How often a patient comes for consultation depends on the hospital, the severity of the condition and/or the patient. Adolescents often have more difficulty adhering precisely to treatment and everything that comes with it, such as prescriptions from the healthcare provider. They would like to be 'normal' and thus not feel like a patient. Ways should be sought to keep patients in sight at this age. Scheduling an annual consultation helps here, but is not always sufficient. The timely handing out of a card with a link to this website and the contact details of relevant care providers can ensure that the patient still gets to the right place at a later stage. In addition, staying in touch digitally on a structural basis by offering a cyber clinic can be an option.
Patients usually face long-term and intensive care from birth. To enable appropriate care even after the age of 18, a proper transfer (transition) from paediatrics to adult medicine is of great importance. If care-specific details of patients are insufficiently shared during the transfer, this can have serious consequences for both the physical and psychological health of the patient. Think of problems with bowel, kidney function or sexuality. How transition is done within different hospitals varies.
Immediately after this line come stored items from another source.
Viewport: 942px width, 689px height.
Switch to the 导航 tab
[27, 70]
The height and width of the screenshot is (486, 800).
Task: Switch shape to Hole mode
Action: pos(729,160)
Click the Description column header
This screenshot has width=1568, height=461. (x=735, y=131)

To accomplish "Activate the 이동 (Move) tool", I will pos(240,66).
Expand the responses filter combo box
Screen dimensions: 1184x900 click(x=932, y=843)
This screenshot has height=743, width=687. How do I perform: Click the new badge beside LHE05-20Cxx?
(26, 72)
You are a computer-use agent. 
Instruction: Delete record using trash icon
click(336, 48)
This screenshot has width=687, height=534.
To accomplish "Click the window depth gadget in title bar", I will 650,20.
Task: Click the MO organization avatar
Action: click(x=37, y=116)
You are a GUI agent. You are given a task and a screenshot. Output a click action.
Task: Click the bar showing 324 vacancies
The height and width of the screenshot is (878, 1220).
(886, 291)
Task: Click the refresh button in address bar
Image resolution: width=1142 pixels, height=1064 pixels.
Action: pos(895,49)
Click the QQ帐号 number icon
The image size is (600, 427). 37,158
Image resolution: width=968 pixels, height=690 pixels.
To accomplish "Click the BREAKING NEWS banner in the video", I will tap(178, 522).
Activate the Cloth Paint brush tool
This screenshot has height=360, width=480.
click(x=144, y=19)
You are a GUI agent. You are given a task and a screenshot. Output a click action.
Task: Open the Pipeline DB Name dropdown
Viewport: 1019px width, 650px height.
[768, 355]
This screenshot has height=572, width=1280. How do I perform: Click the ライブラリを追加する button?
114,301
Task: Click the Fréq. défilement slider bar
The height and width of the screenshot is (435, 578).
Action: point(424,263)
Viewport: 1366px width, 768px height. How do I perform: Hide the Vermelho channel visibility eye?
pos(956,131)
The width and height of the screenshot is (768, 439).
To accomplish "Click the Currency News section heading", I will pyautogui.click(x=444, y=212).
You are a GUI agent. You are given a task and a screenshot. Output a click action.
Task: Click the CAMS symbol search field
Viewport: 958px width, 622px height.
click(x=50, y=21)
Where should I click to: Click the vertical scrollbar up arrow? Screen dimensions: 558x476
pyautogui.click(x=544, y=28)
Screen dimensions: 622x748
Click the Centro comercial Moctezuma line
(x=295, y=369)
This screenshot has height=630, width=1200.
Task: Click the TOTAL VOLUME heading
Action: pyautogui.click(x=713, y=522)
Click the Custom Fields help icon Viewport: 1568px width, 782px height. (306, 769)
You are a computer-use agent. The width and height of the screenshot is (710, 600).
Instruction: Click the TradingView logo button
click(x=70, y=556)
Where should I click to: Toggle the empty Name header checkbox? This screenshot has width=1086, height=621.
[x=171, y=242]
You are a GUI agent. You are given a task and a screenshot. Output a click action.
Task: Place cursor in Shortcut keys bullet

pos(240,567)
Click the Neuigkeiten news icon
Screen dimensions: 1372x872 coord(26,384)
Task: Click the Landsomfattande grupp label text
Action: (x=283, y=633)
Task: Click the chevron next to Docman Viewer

Some hospitals have set up a transition clinic. In a transition clinic, knowledge is shared to avoid unnecessary procedures and admissions. To ensure that patients know who to contact (also after the transition), it is important to indicate to them (and their parents) who is the main clinician/contact person. To identify possible (future) psychosexual problems, it is important to pay attention to the young adult's psychosexual development. Identification is possible by having a questionnaire completed or by engaging in a conversation. The latter can be done by the main practitioner, but also by a trained healthcare provider and/or a sexologist. If there is no transition clinic, it is advised to draw the patient's attention to possible psychosexual problems and to indicate where they can go for questions or when these problems arise.
A study has shown that when patients turn 18, they often drop out of care. This can have several reasons. Many times, there are insufficient medical reasons for patients to remain under control. Sometimes no improvement in existing problems is possible. Due to the lack of counselling, possible problems around sexuality are not raised. It is therefore important to indicate when patients are discharged, how and to whom they can contact in case of any future problems. A card can be given along with contact details and a link to this website.
 van den Hondel D, Sloots CEJ, Bolt JM, Wijnen RMH, de Blaauw I, and IJsselstijn H. Psychosexual well‐being after childhood surgery for anorectal malformation or Hirschsprung's disease. The Journal of Sexual Medicine 2015;12:1616–1625.
 Other issues not listed here may also be experienced.